My guess is that fifty years from now, sociologists will talk about the days when we all bought in on the Digital-Age-Education model. The proliferation of technology that can quickly process, sort, mine, and colorfully depict data points, they’ll say, created a cultural shift that shaped the educational experience for generations of American students … The urge to measure outcomes, and to sort and compare them, was irresistible! The allure is understandable – it’s so efficient; it tells us how we are doing; we can see who is best and who is worst …
But in our rush to make use of wonderful digital capabilities, they will say, we had to make quick choices about what to measure, and when to measure. So we chose to measure what was easiest to measure – at least that would provide some data to input into the systems, at least that would satisfy the seekers of accountability. And I bet they’ll say that over the decades, we recognized that the test scores of human beings – especially in a diverse and free society – didn’t make very predictable products either. What’s more, we may discover that we placed too much emphasis on what was easiest to measure, infusing it with artificial importance – and that it was to the detriment of some of the truly important stuff.
What is truly important to measure? Ask a parent what he wants most of all for his child. Ask an employer what qualities are most important to success in her company. Ask philosophers and philanthropists, artists, entrepreneurs, and innovators what attributes are most important to successful, fulfilled participation in our democracy, our country, and our world. The answers are not likely to be congruent with the data points we presently pursue.
Also, ask a teacher from one of the countries who regularly “outscore” us on international standardized tests why they visit American public schools to see how creativity, individuality, entrepreneurialism, innovation are fostered. The things we do best in our schools keep miraculously surviving our efforts to homogenize, standardize, and create measurable products! And that’s pretty cool!
Here is a final thought – our education system is pretty amazing! We need to always, always improve, because this work is next to sacred – and, so far, we are not reaching every child – but we are already doing some phenomenal things!

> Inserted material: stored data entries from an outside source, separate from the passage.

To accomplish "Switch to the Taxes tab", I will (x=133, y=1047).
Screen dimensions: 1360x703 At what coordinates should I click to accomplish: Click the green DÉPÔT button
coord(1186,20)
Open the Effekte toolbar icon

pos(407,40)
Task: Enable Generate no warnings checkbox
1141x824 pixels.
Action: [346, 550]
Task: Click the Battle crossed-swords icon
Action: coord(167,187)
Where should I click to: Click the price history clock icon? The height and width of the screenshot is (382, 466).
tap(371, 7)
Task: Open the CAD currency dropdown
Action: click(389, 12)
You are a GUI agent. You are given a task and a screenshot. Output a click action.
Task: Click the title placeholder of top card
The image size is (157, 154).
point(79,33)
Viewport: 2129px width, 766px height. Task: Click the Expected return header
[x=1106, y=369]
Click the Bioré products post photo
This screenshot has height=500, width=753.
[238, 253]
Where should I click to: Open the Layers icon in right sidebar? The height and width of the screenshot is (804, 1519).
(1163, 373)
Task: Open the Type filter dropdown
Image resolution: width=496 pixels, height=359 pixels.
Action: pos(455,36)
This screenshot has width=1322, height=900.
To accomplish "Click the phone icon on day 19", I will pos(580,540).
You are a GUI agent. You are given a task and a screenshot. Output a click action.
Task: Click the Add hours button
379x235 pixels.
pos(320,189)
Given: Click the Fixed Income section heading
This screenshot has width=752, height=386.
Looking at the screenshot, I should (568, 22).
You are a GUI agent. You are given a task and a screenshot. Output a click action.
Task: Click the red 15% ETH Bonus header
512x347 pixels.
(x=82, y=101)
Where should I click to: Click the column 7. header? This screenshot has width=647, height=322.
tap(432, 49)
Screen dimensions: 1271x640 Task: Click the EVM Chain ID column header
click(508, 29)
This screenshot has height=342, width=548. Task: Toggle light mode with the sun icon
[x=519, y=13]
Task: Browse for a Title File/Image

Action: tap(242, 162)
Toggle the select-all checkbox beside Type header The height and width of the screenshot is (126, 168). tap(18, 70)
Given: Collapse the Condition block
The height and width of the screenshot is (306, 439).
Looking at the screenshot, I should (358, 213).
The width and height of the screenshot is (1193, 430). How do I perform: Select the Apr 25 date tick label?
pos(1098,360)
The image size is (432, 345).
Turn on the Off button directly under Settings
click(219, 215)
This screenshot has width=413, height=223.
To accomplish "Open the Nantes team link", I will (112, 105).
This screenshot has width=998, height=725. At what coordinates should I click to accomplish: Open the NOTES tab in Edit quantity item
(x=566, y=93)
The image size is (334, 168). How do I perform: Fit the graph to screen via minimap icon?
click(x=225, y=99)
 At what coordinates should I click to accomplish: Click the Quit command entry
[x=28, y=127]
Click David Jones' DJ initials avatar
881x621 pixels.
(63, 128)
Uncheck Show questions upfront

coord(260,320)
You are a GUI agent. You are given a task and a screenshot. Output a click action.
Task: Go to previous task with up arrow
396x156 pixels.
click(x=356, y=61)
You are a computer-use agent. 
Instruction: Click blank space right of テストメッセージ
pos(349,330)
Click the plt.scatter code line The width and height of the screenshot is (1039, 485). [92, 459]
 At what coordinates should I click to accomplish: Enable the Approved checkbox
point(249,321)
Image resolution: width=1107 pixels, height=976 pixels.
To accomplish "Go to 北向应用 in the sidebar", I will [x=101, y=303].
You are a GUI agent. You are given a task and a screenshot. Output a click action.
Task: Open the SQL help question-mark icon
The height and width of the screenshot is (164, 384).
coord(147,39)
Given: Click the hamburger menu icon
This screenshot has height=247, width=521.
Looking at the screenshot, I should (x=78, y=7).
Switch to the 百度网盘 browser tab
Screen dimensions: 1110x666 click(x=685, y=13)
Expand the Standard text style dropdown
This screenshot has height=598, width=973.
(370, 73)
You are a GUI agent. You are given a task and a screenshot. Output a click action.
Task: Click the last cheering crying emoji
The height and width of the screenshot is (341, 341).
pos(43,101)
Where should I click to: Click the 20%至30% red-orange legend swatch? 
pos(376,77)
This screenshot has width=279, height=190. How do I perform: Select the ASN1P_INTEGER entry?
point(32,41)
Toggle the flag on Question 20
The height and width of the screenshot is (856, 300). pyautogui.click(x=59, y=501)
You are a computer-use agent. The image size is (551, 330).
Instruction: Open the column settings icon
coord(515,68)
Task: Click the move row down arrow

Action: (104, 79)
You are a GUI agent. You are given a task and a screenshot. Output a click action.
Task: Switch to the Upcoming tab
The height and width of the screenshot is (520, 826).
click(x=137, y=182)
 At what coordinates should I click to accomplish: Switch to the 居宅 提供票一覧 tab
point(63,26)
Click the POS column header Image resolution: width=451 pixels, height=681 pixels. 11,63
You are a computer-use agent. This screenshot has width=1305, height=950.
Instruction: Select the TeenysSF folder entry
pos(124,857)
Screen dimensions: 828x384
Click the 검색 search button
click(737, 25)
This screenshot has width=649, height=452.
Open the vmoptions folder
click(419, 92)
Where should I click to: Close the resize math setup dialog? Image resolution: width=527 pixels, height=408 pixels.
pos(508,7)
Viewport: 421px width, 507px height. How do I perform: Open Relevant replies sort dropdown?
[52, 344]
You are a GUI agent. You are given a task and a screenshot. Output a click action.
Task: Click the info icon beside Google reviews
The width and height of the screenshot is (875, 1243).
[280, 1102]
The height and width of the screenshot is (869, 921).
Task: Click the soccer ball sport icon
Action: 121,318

Huge economic engines are fueled whenever public opinion wanes. Failing schools in the headlines means big payouts to consultants, software developers, textbook companies, testing companies … Pressure from powerful groups and individuals who stand to gain much has created an unhealthily competitive “culture of accountability” that rests its case on measures that are not necessarily valid or even truly important. Common Core standards are almost impossibly high – developmentally inappropriate, in many cases, in fact – AND THEY SHOULD BE! We should set our standards way, WAY up there. But high standards are only good for the input end of education! High standards are how we know what to teach, and formative assessments help us to know how kids are doing and how to adjust our instruction to move them along the continuum toward the VERY high standards. Very high standards, however, when applied to individual human beings with infinite variable life and learning factors, will often translate out to lower standardized test scores. Great for the consultants, the publishers, the testing companies – but a damn shame for kids, teachers, and school leaders.